── ENTRIES PROVIDED
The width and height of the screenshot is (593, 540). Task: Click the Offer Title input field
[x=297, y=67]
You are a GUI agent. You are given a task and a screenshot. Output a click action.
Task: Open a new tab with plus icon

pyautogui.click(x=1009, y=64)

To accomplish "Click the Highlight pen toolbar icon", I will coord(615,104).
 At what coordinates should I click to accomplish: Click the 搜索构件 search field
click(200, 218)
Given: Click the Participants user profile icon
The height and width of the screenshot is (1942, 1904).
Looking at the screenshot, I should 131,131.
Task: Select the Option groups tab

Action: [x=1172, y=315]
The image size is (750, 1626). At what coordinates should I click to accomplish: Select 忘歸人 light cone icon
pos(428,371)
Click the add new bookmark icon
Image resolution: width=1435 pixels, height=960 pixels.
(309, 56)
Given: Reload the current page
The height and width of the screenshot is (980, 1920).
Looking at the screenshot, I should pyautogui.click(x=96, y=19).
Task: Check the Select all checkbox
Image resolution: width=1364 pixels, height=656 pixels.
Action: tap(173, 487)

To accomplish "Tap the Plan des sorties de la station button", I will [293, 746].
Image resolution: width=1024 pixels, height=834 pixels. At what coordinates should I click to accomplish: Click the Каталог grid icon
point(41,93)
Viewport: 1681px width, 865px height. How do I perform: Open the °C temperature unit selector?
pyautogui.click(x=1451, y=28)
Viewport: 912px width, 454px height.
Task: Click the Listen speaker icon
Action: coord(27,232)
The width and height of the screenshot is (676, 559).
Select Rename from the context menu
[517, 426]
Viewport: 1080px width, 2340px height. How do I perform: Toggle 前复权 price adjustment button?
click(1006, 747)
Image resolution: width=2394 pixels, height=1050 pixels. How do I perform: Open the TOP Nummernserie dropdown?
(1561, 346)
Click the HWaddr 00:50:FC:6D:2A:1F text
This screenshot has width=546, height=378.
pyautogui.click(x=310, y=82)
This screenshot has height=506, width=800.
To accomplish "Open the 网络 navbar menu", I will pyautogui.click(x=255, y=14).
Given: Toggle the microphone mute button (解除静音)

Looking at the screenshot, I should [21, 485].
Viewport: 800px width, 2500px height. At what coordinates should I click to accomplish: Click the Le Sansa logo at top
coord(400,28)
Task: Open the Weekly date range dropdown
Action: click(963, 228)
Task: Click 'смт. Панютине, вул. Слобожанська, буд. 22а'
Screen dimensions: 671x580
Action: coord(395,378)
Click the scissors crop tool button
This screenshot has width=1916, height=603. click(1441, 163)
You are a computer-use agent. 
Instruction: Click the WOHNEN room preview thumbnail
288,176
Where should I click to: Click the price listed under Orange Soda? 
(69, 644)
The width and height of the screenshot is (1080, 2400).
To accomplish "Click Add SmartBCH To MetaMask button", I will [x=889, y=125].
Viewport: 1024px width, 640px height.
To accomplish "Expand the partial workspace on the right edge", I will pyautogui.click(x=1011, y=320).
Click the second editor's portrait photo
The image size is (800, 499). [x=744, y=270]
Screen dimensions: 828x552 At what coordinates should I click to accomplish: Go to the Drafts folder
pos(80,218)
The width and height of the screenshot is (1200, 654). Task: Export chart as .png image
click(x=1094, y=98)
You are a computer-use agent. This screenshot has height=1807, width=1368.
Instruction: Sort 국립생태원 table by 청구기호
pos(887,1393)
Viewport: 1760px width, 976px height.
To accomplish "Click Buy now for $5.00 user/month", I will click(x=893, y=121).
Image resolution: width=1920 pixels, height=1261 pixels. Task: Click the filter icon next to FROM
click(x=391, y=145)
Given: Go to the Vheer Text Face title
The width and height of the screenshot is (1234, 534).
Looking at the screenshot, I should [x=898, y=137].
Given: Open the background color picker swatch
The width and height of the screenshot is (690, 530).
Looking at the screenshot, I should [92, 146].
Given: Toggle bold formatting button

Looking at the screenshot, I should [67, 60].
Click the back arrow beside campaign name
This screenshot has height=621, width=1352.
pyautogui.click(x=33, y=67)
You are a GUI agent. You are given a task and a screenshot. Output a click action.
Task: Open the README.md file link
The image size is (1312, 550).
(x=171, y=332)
────
*WORK TO BE COMPLETED*
Show the lines in the entries above that include the string "agent".

*RESULT*
You are a GUI agent. You are given a task and a screenshot. Output a click action.
You are a computer-use agent. 
You are a computer-use agent. This screenshot has height=1807, width=1368.
You are a GUI agent. You are given a task and a screenshot. Output a click action.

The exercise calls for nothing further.